Referring to the CRT narrative of “white supremacy” and “systemic racism,” Qualls asserted in March in a Q&A interview with the Minnesota Reformer, “It’s insulting to hear that black people can’t get ahead because of systemic racism.”
He told Breitbart News:
The reason why it’s insulting and evil is, first of all, here’s the little known fact that most people don’t know. This Critical Race Theory comes out in the same academic institutions that gave us programs that basically incentivize women to have children, as long as they remain unmarried. And, so, that’s ironic, but it’s literally the same institutions. The other part of this is – as if we couldn’t make it. Black Americans can’t make it, not without this whole Critical Race Theory, because look at the equity disparities, look at the racial disparities. Well, the “racial disparities” are not racial disparities, they’re family disruption disparities. And the only reason why it looks racial, is because the black community is 50 years ahead of everyone else. You know, what people don’t realize is this is spreading – this unwed birth situation – is spreading, into white and Hispanic communities. And that’s what they want.
“In the leftist agenda, Critical Race Theory comes out of a socialist, communist type of background,” he added. “And the whole idea behind that is to supplant the family, and you become loyal to the state. You’ll find that of all the Critical Race Theory solutions to everything, not one of them is looking to traditional nuclear family.”
Breitbart News reported in September 2020 that, following much media attention, Black Lives Matter (BLM) Global Network Foundation deleted the “What We Believe” section of its website that had declared its goals to “fight for freedom, liberation, and justice,” can only be achieved through the disruption of the “Western-prescribed nuclear family structure.”
The report continued:
“We disrupt the Western-prescribed nuclear family structure requirement,” the site declares, “by supporting each other as extended families and ‘villages’ that collectively care for one another, especially our children, to the degree that mothers, parents, and children are comfortable.” The word “fathers” is deliberately excluded, replaced by the gender-neutral “parents” despite already naming “mothers” as pillars of the family.

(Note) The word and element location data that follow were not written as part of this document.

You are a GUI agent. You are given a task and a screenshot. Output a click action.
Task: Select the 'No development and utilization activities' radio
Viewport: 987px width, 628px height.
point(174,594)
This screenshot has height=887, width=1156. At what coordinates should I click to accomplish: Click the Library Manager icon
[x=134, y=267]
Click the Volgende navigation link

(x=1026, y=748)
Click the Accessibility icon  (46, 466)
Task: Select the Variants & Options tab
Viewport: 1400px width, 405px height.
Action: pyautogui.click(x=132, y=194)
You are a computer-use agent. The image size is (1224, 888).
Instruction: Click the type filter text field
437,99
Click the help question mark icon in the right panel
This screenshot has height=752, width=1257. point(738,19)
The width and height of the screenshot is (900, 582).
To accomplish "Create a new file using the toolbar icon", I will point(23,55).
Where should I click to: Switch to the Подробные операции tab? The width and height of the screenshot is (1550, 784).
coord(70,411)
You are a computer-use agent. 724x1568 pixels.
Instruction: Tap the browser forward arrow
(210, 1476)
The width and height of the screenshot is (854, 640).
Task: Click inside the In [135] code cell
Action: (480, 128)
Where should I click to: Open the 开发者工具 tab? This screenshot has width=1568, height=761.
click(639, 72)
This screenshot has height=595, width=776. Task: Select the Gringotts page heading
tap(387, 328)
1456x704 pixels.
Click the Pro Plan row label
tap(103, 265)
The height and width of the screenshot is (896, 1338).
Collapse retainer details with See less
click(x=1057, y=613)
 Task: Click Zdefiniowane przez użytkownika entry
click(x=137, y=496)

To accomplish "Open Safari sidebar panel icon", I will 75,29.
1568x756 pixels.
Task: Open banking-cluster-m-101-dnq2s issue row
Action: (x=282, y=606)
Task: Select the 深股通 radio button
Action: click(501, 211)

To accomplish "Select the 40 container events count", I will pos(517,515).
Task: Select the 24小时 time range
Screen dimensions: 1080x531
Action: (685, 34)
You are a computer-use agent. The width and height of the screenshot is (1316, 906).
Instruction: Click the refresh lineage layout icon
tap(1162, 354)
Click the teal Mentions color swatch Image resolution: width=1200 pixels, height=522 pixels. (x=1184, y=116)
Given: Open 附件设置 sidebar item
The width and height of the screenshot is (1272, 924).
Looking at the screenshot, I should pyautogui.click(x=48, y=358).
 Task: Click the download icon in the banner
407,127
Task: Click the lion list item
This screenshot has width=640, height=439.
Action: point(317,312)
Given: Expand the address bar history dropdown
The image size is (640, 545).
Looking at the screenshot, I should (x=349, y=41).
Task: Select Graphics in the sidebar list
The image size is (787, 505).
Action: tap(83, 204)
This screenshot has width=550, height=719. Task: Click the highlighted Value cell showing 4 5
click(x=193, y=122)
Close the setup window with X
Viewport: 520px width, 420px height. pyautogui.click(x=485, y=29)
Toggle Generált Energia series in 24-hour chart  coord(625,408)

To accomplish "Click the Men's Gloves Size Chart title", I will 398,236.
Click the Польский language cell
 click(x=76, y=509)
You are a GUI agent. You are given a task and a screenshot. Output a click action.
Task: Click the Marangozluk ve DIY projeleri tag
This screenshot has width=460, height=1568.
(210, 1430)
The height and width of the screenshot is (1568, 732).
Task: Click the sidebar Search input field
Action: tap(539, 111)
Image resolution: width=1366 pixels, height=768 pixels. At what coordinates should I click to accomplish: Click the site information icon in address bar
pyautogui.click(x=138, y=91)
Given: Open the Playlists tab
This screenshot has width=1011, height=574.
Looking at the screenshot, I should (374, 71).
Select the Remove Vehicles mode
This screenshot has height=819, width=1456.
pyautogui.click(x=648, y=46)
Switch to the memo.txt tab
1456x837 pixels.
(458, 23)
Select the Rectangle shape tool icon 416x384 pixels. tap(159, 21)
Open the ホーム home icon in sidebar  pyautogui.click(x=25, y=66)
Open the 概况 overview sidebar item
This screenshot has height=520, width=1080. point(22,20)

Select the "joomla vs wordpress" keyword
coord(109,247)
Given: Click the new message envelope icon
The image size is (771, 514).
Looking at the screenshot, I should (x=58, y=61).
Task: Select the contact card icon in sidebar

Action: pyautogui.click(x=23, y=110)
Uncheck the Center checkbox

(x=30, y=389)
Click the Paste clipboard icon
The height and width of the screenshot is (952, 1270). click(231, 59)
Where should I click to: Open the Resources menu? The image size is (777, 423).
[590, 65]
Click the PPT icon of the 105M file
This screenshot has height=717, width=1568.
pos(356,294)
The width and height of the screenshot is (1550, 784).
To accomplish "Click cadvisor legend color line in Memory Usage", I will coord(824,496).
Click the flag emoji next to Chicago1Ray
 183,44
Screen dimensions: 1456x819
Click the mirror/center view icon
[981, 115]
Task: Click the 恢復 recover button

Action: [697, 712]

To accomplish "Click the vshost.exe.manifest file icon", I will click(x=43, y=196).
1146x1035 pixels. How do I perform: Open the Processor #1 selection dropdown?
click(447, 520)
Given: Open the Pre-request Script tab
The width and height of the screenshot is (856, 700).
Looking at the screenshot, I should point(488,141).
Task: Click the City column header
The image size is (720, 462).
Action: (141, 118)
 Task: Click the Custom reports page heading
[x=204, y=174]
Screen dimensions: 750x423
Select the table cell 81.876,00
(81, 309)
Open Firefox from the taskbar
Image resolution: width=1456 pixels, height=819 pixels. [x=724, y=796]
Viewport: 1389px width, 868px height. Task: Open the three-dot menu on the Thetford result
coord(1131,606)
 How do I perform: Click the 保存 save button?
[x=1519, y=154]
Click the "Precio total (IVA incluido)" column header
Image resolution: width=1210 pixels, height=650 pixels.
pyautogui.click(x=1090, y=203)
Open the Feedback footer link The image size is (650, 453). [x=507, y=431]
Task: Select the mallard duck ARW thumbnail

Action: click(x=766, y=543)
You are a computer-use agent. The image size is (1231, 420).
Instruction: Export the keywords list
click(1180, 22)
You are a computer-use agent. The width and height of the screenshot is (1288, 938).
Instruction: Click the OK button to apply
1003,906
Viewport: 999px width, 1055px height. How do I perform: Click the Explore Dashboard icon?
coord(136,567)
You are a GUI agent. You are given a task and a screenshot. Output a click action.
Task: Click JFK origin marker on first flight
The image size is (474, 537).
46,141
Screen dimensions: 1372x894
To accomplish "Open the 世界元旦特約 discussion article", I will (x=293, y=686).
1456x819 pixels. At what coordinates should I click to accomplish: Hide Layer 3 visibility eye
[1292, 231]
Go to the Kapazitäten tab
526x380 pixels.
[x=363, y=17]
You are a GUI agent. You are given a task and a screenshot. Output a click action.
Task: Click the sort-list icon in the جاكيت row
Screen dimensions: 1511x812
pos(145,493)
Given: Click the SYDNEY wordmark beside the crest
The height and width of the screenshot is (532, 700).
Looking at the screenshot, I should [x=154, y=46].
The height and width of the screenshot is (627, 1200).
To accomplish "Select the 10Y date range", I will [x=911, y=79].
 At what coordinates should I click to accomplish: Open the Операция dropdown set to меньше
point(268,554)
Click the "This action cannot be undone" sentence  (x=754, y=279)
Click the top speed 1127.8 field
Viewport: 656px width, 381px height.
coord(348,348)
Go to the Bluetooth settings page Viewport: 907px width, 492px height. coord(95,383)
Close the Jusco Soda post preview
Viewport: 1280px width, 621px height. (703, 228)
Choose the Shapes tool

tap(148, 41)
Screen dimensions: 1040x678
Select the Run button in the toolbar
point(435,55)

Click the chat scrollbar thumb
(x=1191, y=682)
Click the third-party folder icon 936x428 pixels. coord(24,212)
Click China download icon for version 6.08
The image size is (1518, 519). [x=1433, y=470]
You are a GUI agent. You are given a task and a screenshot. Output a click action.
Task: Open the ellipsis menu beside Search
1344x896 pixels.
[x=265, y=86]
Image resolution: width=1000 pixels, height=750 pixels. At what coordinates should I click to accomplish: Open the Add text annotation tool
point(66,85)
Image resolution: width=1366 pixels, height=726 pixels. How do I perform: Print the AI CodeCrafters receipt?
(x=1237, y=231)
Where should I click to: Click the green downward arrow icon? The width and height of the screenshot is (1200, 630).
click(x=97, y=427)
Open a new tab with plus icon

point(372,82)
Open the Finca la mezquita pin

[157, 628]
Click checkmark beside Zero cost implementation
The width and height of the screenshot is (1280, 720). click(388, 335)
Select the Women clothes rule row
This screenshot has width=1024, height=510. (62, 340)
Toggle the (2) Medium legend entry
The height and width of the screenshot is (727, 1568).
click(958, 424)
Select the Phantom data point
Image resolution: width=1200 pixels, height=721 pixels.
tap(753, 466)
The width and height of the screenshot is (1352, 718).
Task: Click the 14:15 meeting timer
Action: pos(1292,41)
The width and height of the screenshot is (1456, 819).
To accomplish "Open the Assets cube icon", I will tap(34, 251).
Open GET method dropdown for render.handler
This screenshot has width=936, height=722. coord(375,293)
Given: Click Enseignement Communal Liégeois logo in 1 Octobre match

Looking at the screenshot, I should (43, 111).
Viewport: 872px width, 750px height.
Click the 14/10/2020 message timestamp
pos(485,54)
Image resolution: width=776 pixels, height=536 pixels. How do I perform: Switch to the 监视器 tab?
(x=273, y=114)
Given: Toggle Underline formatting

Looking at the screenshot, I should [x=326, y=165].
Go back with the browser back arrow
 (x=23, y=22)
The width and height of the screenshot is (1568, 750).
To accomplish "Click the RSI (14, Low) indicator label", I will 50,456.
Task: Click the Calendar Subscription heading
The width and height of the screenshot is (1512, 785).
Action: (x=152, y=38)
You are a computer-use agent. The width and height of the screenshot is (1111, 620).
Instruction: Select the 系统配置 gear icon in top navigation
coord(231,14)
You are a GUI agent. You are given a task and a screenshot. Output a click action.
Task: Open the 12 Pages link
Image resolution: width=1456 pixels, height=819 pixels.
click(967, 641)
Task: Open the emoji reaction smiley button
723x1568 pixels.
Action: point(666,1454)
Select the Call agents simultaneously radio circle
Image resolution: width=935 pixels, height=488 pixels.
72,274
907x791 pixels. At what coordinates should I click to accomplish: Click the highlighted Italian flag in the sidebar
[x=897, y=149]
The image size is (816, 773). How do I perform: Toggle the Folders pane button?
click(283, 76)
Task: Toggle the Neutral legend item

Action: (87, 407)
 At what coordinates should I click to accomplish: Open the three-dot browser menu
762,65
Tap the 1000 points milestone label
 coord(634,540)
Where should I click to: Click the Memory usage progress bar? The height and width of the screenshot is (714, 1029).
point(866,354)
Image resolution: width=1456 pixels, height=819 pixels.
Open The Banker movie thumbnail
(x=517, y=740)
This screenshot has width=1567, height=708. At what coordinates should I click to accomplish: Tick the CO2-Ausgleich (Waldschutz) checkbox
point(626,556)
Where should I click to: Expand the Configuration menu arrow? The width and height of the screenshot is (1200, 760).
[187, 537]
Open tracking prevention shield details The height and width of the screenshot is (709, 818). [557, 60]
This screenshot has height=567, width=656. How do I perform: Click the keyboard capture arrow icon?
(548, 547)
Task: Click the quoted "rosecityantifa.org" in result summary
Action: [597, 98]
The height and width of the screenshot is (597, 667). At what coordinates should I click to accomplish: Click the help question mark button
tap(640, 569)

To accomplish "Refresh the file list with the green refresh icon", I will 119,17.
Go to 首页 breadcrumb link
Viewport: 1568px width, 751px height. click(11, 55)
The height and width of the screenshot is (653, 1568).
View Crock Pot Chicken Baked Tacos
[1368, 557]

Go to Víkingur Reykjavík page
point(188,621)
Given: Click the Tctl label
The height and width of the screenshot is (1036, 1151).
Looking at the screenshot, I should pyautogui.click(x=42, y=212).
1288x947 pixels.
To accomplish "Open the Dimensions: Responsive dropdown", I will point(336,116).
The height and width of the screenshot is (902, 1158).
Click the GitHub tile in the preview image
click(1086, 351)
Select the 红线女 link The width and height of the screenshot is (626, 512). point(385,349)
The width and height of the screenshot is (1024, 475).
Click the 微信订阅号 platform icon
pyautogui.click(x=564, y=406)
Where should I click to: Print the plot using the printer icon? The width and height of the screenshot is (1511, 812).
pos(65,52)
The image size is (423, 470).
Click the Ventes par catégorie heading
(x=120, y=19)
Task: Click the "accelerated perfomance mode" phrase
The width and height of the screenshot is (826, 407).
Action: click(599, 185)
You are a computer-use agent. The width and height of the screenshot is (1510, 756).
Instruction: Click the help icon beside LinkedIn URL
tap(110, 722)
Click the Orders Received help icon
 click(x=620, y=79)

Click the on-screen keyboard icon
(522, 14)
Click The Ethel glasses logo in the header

The statement goes on to denigrate male influence on the family as oppressive. “We build a space that affirms Black women and is free from sexism, misogyny, and environments in which men are centered,” the group says, calling single mothers’ “double shifts” of working and parenting a “patriarchal practice.”
When he is not assisting parents in their battle against CRT, Qualls said he is going into the black community to recruit people “to help us get our culture back.”
Qualls said he never wanted to be a politician.
“But, one of the reasons I ran is that we all have great stories to tell about our country,” he said, nevertheless observing that many Republican politicians have failed to generate much enthusiasm.
“I make a joke about these guys that the Republican Party couldn’t tell you ‘I love you’ without an Excel spreadsheet!” he quipped.
“And so, what’s resonating is we’ve been around for barely six months, and have already got people all across the country asking, ‘Can you start a chapter, a TakeCharge chapter here?’” he observed.
While he praises the fundamental intellectual work of black conservatives such as Thomas Sowell, Quall said what TakeCharge is doing is “different.”